L’histoire de Black Sabbath avec Ozzy comme frontman résume une grande partie du heavy metal. Le musicien, âgé de 67 ans, assure que le groupe a fonctionné parce qu’il y a un climat d’amitié entre ses musiciens. « Nous sommes tous amis, nous nous entendons bien. Selon la façon que je le vois, ma seule raison est de respecter les gens qui paient pour nous voir. Je suis suffisamment vieux et plus sage maintenant de ce que je voulais être et je ne pense pas qu’il soit juste d’avoir un argument centré sur la scène. Il est regrettable de voir comment les gens deviennent avares, fous et comment ils se divisent. Dans la plupart des groupes avec lesquels j’ai été, c’est ce qui a gâté le résultat final du travail, qui est la musique».

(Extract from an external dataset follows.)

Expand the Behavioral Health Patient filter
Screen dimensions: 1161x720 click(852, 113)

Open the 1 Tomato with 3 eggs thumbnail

Ozzy, dont nous avons des hymnes tels que See you in the other side et Just I want you, parle aussi des guitaristes qui ont fait partie du groupe. « Quand je fais une audition pour un nouveau guitariste, je leur envoie une chanson de mon groupe et je le fais jouer devant moi. La façon dont je le vois, si je suis devant et mon groupe derrière, je n’ai rien à dire, c’est un groupe génial pour moi. Mais parfois les gens veulent exagérer et je suis le chef d’une machine qui produit de la musique et si cette équipe n’est pas axée sur le public, cela n’énerve et me dérange. »

La raison de son voyage à Cuba est l’enregistrement du huitième chapitre d’un programme d’History Channel intitulé « The world tour », dans lequel Ozzy raconte ses impressions sur le pays visité. « C’est ma première fois à Cuba et c’est fantastique. On se sent en sécurité ici, c’est vraiment super, si j’aurais su je serais venu avant. Nous sommes vraiment très bien ici ». Comme si cela n’était pas suffisant, il répond avec un grand sourire quand on l’interroge sur la possibilité d’un concert à Cuba : « Je veux venir vivre à Cuba, non seulement jouer ici », dit-il avant de dire au revoir et de saluer les metaleros (fans du heavy metal), qui arrivent au Submarino pour voir de leurs propres yeux  une des grandes légendes de l’histoire du rock.